### [Set task]
Write out each line of the data below as one string in a JSON list, omitting any blank lines.
## Begin Exercise input
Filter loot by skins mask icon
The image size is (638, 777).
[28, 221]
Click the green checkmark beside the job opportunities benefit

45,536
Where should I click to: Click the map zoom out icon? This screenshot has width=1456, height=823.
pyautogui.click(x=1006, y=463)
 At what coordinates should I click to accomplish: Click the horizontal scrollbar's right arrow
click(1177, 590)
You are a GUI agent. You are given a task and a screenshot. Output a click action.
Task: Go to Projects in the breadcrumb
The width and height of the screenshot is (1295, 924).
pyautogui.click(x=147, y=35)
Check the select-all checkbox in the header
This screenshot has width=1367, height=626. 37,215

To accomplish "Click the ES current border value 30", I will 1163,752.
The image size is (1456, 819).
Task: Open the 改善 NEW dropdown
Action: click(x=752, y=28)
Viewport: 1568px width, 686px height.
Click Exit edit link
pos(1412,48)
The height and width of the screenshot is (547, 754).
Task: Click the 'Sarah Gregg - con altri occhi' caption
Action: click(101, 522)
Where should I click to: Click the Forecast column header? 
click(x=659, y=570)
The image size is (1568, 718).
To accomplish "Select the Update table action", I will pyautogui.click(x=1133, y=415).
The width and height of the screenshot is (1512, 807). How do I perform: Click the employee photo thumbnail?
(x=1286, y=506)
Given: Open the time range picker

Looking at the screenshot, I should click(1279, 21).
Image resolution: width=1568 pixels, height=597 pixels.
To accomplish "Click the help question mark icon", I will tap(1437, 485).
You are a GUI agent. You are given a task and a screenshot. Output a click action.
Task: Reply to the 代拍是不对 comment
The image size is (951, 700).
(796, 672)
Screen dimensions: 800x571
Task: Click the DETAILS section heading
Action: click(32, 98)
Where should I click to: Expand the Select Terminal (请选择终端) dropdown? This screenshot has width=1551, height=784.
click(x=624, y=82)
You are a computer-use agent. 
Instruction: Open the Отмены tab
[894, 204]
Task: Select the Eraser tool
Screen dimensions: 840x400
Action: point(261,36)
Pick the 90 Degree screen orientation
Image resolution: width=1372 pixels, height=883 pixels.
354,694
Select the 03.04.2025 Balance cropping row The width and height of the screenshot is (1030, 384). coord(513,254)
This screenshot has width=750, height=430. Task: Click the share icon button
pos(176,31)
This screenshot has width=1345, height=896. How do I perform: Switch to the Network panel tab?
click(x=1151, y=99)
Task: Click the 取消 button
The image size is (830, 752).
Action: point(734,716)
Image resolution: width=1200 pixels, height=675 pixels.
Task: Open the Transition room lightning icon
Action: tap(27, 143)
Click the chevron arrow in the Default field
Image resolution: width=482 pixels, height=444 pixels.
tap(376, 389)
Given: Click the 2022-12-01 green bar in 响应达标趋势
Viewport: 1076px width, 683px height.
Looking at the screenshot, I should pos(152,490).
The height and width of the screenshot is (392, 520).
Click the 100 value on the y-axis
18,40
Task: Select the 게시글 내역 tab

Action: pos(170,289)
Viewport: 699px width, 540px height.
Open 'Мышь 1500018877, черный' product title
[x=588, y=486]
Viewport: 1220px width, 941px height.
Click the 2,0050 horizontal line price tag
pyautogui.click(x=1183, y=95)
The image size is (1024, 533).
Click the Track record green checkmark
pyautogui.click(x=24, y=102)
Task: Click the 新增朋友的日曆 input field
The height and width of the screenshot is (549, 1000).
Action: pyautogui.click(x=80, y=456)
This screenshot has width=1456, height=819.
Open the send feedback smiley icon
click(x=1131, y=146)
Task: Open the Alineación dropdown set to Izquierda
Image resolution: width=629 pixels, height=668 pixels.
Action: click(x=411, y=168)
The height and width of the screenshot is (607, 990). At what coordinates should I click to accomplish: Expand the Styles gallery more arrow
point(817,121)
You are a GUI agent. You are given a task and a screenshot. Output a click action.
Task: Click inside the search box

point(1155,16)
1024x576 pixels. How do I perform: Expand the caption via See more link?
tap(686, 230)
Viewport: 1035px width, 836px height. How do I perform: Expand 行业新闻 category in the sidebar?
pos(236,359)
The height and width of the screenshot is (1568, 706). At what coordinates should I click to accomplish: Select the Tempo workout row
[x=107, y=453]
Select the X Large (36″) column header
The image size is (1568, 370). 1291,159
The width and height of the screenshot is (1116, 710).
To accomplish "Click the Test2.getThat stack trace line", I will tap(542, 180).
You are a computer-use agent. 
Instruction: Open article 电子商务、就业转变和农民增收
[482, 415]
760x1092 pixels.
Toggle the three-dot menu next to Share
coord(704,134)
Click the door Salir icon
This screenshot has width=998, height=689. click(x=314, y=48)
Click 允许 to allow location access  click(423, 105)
## End Exercise input
### [Exercise answer]
[
  "Filter loot by skins mask icon",
  "The image size is (638, 777).",
  "[28, 221]",
  "Click the green checkmark beside the job opportunities benefit",
  "45,536",
  "Where should I click to: Click the map zoom out icon? This screenshot has width=1456, height=823.",
  "pyautogui.click(x=1006, y=463)",
  " At what coordinates should I click to accomplish: Click the horizontal scrollbar's right arrow",
  "click(1177, 590)",
  "You are a GUI agent. You are given a task and a screenshot. Output a click action.",
  "Task: Go to Projects in the breadcrumb",
  "The width and height of the screenshot is (1295, 924).",
  "pyautogui.click(x=147, y=35)",
  "Check the select-all checkbox in the header",
  "This screenshot has width=1367, height=626. 37,215",
  "To accomplish \"Click the ES current border value 30\", I will 1163,752.",
  "The image size is (1456, 819).",
  "Task: Open the 改善 NEW dropdown",
  "Action: click(x=752, y=28)",
  "Viewport: 1568px width, 686px height.",
  "Click Exit edit link",
  "pos(1412,48)",
  "The height and width of the screenshot is (547, 754).",
  "Task: Click the 'Sarah Gregg - con altri occhi' caption",
  "Action: click(101, 522)",
  "Where should I click to: Click the Forecast column header? ",
  "click(x=659, y=570)",
  "The image size is (1568, 718).",
  "To accomplish \"Select the Update table action\", I will pyautogui.click(x=1133, y=415).",
  "The width and height of the screenshot is (1512, 807). How do I perform: Click the employee photo thumbnail?",
  "(x=1286, y=506)",
  "Given: Open the time range picker",
  "Looking at the screenshot, I should click(1279, 21).",
  "Image resolution: width=1568 pixels, height=597 pixels.",
  "To accomplish \"Click the help question mark icon\", I will tap(1437, 485).",
  "You are a GUI agent. You are given a task and a screenshot. Output a click action.",
  "Task: Reply to the 代拍是不对 comment",
  "The image size is (951, 700).",
  "(796, 672)",
  "Screen dimensions: 800x571",
  "Task: Click the DETAILS section heading",
  "Action: click(32, 98)",
  "Where should I click to: Expand the Select Terminal (请选择终端) dropdown? This screenshot has width=1551, height=784.",
  "click(x=624, y=82)",
  "You are a computer-use agent. ",
  "Instruction: Open the Отмены tab",
  "[894, 204]",
  "Task: Select the Eraser tool",
  "Screen dimensions: 840x400",
  "Action: point(261,36)",
  "Pick the 90 Degree screen orientation",
  "Image resolution: width=1372 pixels, height=883 pixels.",
  "354,694",
  "Select the 03.04.2025 Balance cropping row The width and height of the screenshot is (1030, 384). coord(513,254)",
  "This screenshot has width=750, height=430. Task: Click the share icon button",
  "pos(176,31)",
  "This screenshot has width=1345, height=896. How do I perform: Switch to the Network panel tab?",
  "click(x=1151, y=99)",
  "Task: Click the 取消 button",
  "The image size is (830, 752).",
  "Action: point(734,716)",
  "Image resolution: width=1200 pixels, height=675 pixels.",
  "Task: Open the Transition room lightning icon",
  "Action: tap(27, 143)",
  "Click the chevron arrow in the Default field",
  "Image resolution: width=482 pixels, height=444 pixels.",
  "tap(376, 389)",
  "Given: Click the 2022-12-01 green bar in 响应达标趋势",
  "Viewport: 1076px width, 683px height.",
  "Looking at the screenshot, I should pos(152,490).",
  "The height and width of the screenshot is (392, 520).",
  "Click the 100 value on the y-axis",
  "18,40",
  "Task: Select the 게시글 내역 tab",
  "Action: pos(170,289)",
  "Viewport: 699px width, 540px height.",
  "Open 'Мышь 1500018877, черный' product title",
  "[x=588, y=486]",
  "Viewport: 1220px width, 941px height.",
  "Click the 2,0050 horizontal line price tag",
  "pyautogui.click(x=1183, y=95)",
  "The image size is (1024, 533).",
  "Click the Track record green checkmark",
  "pyautogui.click(x=24, y=102)",
  "Task: Click the 新增朋友的日曆 input field",
  "The height and width of the screenshot is (549, 1000).",
  "Action: pyautogui.click(x=80, y=456)",
  "This screenshot has width=1456, height=819.",
  "Open the send feedback smiley icon",
  "click(x=1131, y=146)",
  "Task: Open the Alineación dropdown set to Izquierda",
  "Image resolution: width=629 pixels, height=668 pixels.",
  "Action: click(x=411, y=168)",
  "The height and width of the screenshot is (607, 990). At what coordinates should I click to accomplish: Expand the Styles gallery more arrow",
  "point(817,121)",
  "You are a GUI agent. You are given a task and a screenshot. Output a click action.",
  "Task: Click inside the search box",
  "point(1155,16)",
  "1024x576 pixels. How do I perform: Expand the caption via See more link?",
  "tap(686, 230)",
  "Viewport: 1035px width, 836px height. How do I perform: Expand 行业新闻 category in the sidebar?",
  "pos(236,359)",
  "The height and width of the screenshot is (1568, 706). At what coordinates should I click to accomplish: Select the Tempo workout row",
  "[x=107, y=453]",
  "Select the X Large (36″) column header",
  "The image size is (1568, 370). 1291,159",
  "The width and height of the screenshot is (1116, 710).",
  "To accomplish \"Click the Test2.getThat stack trace line\", I will tap(542, 180).",
  "You are a computer-use agent. ",
  "Instruction: Open article 电子商务、就业转变和农民增收",
  "[482, 415]",
  "760x1092 pixels.",
  "Toggle the three-dot menu next to Share",
  "coord(704,134)",
  "Click the door Salir icon",
  "This screenshot has width=998, height=689. click(x=314, y=48)",
  "Click 允许 to allow location access  click(423, 105)"
]